C’è da pensare che le informazioni di prima mano non gli manchino perché a capo del marchio Fiat c’è ora quell’Andrea Formica che nella filiale europea della casa giapponese ha ricoperto fino a qualche mese fa, il ruolo di vicepresidente con delega alle vendite, marketing e pianificazione prodotto. Una strategia che potrebbe rendere più comprensibile l’abbandono di Toyota da parte di Andrea Formica ma anche di Massimo Nordico passato alla Volkswagen dopo essere stato il responsabile europeo della marca delle tre ellissi.
In breve Toyota sarebbe pronta a rinunciare alla difesa ad oltranza della sua presenza in Europa. Mercato ritenuto troppo competitivo per consentire ricavi accettabili. Grandi sforzi, quindi, e magri ricavi.
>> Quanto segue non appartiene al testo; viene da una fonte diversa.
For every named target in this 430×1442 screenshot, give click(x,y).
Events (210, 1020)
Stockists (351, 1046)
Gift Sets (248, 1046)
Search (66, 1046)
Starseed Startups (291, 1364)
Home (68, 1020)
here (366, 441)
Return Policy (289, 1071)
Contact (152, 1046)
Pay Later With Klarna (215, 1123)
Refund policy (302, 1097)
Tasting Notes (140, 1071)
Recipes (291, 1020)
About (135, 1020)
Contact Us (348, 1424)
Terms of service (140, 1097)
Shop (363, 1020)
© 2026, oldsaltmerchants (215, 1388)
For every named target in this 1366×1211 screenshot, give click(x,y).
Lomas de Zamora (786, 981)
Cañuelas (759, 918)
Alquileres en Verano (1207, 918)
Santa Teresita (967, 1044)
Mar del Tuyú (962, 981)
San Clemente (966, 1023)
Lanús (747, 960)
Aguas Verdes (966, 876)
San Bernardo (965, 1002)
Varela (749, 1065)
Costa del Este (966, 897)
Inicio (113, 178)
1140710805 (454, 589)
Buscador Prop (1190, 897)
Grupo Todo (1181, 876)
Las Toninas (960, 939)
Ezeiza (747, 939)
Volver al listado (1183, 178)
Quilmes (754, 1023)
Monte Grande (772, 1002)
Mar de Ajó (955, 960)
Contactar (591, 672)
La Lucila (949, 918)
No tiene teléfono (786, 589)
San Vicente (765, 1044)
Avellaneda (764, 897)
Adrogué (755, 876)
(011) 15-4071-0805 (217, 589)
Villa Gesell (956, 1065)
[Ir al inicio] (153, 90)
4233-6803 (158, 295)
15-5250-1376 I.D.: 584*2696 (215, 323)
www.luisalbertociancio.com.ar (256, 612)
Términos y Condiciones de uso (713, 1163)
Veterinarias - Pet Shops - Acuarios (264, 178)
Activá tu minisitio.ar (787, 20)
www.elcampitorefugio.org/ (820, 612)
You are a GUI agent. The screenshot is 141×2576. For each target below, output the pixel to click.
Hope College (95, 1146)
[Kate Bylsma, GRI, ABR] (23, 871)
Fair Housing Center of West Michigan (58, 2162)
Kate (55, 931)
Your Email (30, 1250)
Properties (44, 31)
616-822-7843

E per la verità, nonostante i livelli qualitativi del prodotto, la positiva percezione dei suoi valori da parte del consumatore e della leadersheep conclamata nel campo delle vetture a basse emissioni, non ha mai ottenuto il successo che si sarebbe aspettata a fronte di investimenti così rilevanti. Ed infatti il 4.5% di quota si confronta con una percentuale analoga (esclusa l’Iitalia, naturalmente) da parte di Fiat. Che di investimenti, almeno in questi ultimi tempi, ne ha fatti davvero pochini.
E se questa è la decisione della grande Toyota allora perché non accodarsi ed occuparsi di un mercato americano che si può ormai affrontare a pieno titolo grazie alla maggioranza in Chrysler. Tutto logico se non fosse per la diversa dimensione dei due gruppi. Toyota, nonostante le difficoltà dovute alla catastrofe giapponese, rimane un leader a livello mondiale. Negli Stati Uniti nei primi tre mesi dell’anno ha venduto 150.000 auto più della Chrysler, e due suoi modelli figurano al quinto ed al settimo posto tra la top ten delle vetture più vendute. La presenza in Cina e India è in crescita e gli effetti del terremoto potranno comunque essere rapidamente neutralizzati.
Per Fiat il discorso è diverso. Rinunciare a difendere la quota in Europa significa trovarsi davanti a contrazioni rilevanti delle vendite in valore assoluto, solo in parte compensate da quelle di Chrysler che, pure in crescita negli Usa, sembra ancora molto lontana dalla redditività di Ford e GM. Senza contare che con il prezzo del gallone di carburante al di sopra dei quattro dollari nel breve andrebbero in crisi proprio i suoi modelli di maggior successo.
Perché se la Fiat è stata scelta da Obama per moralizzare gli americani sul piano di consumi ed emissioni, è pur vero che la tenuta di Chrysler è affidata ai pick up della Dodge equipaggiati con motori di vecchia generazione, cilindrata elevata e consumi smisurati. Una situazione transitoria in attesa del nuovo Suv destinato ad essere prodotto a Mirafiori con il marchio Alfa Romeo e Jeep che-potrebbe però rivelarsi non competitivo sul piano dei costi e quindi su quello dei prezzi. Produrre in euro e vendere in dollari, almeno allo stato attuale del cambio, potrebbe rivelarsi insostenibile. E qualcuno, negli Stati Uniti, ha cominciato ad attirare l’attenzione di Marchionne su questo tema.